Page excerpt
Well, no $25 (thank goodness), and there was a bit of a dip today, so I bought. Turns out, it is easier to make a purchase when you have over-saved for that purchase. I spent more than I had in previous months for x amount of bullion, but I didn't feel as bad about it.

What convinced me to buy?

I looked at the percent of my savings that is in cash, and in the market...and the percent that is in gold and silver is very, very low. I've bought stock before, and lost money. I may lose money on precious metals, but why would I be more nervous about that than buying stock? In the long run, I feel that gold will outperform any stock or bond I could buy. If it becomes volatile, I can't imagine it being volatile in the down direction. I could be wrong, but we all have to decide what to do with our own money...so, I did.


----------



## Woody

I buy because they will never be totally worthless. Unlike pretty pieces of paper; 'shovels and rakes and other implements of destruction' as well as PM's will always have some value. Speaking of that... Where is Ray and my red VW micro bus?


----------



## BillS

We're seeing wild swings in the silver price. I think the big banks and the Federal Reserve are working harder to suppress the price. We'll see silver spike upward and then suddenly drop within minutes. The 200 month moving average price for silver is at $20.35. Once it moves above that there will be more institutional and hedge fund buying of silver.

The Republican National Convention starts this Monday. If there's widespread violence that will encourage more buying of precious metals.

I have some gold. I bought some 1/10 of an ounce Canadian Maples. I think the small size makes it easier to trade them when the gold price goes way up.

I listened to an interview with Bo Polny from gold2020forecast.com. He expects precious metal prices to go way up this month.


----------



## FloridaPrepper

It's great to see that over the last few weeks silver has been building support in the high 19's. This bodes very well for a continued price hovering around $20. Not seeing much more movement until after the election - everyone will be on the sidelines for the next three months as is usually the case.


----------



## BillS

FloridaPrepper said:


> It's great to see that over the last few weeks silver has been building support in the high 19's. This bodes very well for a continued price hovering around $20. Not seeing much more movement until after the election - everyone will be on the sidelines for the next three months as is usually the case.


The wildcard is when the COMEX defaults. It's being reported that there are more and more buyers who are holding out for physical silver instead of being paid out in extra cash. There's an estimated 50 to 100 paper ounces of silver for every ounce of physical silver in the COMEX vaults. On the other hand, it's worth noting that there's been talk of a COMEX default for years and it still hasn't happened yet.


----------



## icMojo

I thought the latest move was due to the Japanese bond market instability, could be wrong I suppose  (It wouldn't be the first time - not even the first time, today!)


----------



## LastOutlaw

Just let me know when it runs over 30 per ounce again and keeps climbing.


----------



## Tacitus

LastOutlaw said:


> Just let me know when it runs over 30 per ounce again and keeps climbing.


Is that when you sell?...Or when you head for your bunker?


----------



## LastOutlaw

Tacitus said:


> Is that when you sell?...Or when you head for your bunker?


Well last time it hit 30 the manipulators were able to push it back down. Im guessing that may be the magic number. If it hits 30 and keeps climbing it is probably out of their control. I won't sell until it gets like Iceland where you could buy a $300,000.00 home with silver you purchased for $300.00...lol
If the manipulators cant control it any longer the game is up.

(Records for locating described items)
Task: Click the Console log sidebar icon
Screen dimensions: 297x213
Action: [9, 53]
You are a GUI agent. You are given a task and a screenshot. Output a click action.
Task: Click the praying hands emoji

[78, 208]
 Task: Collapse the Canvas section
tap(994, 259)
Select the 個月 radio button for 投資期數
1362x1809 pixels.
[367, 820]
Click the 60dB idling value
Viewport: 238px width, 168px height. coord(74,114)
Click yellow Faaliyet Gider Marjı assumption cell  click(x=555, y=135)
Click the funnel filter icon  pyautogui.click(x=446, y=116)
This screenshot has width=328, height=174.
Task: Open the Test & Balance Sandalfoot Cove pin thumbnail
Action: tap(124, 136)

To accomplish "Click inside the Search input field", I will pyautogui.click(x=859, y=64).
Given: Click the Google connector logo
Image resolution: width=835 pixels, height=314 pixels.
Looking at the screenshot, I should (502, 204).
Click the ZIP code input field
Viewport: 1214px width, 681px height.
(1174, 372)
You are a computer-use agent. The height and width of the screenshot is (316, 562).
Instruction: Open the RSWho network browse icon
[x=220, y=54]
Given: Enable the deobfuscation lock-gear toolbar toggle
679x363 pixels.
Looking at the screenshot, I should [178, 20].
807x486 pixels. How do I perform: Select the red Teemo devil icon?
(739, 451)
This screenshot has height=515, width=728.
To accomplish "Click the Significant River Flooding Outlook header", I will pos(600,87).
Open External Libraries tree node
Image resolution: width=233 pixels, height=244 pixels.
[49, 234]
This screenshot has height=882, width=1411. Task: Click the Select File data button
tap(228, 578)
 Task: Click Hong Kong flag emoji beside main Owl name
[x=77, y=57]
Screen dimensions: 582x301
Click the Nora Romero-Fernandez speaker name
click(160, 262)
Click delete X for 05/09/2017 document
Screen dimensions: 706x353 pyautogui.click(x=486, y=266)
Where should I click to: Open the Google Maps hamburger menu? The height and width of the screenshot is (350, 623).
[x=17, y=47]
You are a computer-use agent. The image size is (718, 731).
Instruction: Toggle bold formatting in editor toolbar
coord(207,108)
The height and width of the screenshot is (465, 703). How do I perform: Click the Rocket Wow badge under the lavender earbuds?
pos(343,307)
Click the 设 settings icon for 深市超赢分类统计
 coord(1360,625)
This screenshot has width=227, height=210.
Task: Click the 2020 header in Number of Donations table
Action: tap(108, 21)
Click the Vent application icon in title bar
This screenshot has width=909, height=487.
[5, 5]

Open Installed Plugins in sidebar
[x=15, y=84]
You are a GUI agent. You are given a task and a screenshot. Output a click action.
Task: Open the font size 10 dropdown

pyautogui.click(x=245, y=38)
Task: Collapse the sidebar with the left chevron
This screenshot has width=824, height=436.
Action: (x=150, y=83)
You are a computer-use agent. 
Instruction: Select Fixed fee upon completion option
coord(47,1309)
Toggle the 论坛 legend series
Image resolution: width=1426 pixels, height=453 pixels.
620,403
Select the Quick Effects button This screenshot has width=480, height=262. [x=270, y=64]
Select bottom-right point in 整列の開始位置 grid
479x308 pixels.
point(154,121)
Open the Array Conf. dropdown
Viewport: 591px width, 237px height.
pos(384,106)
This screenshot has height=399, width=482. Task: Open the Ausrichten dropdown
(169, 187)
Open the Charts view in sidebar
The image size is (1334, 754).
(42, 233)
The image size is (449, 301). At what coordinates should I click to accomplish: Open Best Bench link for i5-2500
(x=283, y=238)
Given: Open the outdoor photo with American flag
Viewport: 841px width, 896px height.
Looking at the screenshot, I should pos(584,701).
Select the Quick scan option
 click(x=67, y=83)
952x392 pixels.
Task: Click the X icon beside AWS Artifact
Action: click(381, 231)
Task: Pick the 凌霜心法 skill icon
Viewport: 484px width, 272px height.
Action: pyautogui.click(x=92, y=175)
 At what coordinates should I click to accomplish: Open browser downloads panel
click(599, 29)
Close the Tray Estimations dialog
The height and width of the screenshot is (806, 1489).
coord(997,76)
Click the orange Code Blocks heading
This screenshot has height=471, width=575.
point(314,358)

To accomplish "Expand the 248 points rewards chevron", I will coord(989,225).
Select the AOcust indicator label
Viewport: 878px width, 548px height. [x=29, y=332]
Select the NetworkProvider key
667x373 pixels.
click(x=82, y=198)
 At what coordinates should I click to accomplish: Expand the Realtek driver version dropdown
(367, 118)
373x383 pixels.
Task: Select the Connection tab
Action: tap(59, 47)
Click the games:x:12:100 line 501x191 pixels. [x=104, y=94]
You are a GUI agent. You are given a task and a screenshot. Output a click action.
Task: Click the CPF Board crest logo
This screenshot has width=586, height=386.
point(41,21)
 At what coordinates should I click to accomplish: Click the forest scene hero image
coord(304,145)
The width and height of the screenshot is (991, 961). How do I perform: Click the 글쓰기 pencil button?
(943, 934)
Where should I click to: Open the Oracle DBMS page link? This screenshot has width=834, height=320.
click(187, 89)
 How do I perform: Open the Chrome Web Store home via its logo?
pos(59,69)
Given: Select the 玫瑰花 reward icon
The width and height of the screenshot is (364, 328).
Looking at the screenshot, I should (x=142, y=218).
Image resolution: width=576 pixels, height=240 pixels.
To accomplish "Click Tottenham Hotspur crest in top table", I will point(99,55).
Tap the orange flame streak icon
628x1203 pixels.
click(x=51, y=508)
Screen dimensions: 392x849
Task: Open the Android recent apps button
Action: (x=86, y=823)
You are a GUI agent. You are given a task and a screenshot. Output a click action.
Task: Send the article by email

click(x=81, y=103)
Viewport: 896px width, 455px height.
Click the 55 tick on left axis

The problem
Write out the stretch of the forum thread on buying gold and silver from "The Republican National" through "up this month.", word for word.

Response
The Republican National Convention starts this Monday. If there's widespread violence that will encourage more buying of precious metals.

I have some gold. I bought some 1/10 of an ounce Canadian Maples. I think the small size makes it easier to trade them when the gold price goes way up.

I listened to an interview with Bo Polny from gold2020forecast.com. He expects precious metal prices to go way up this month.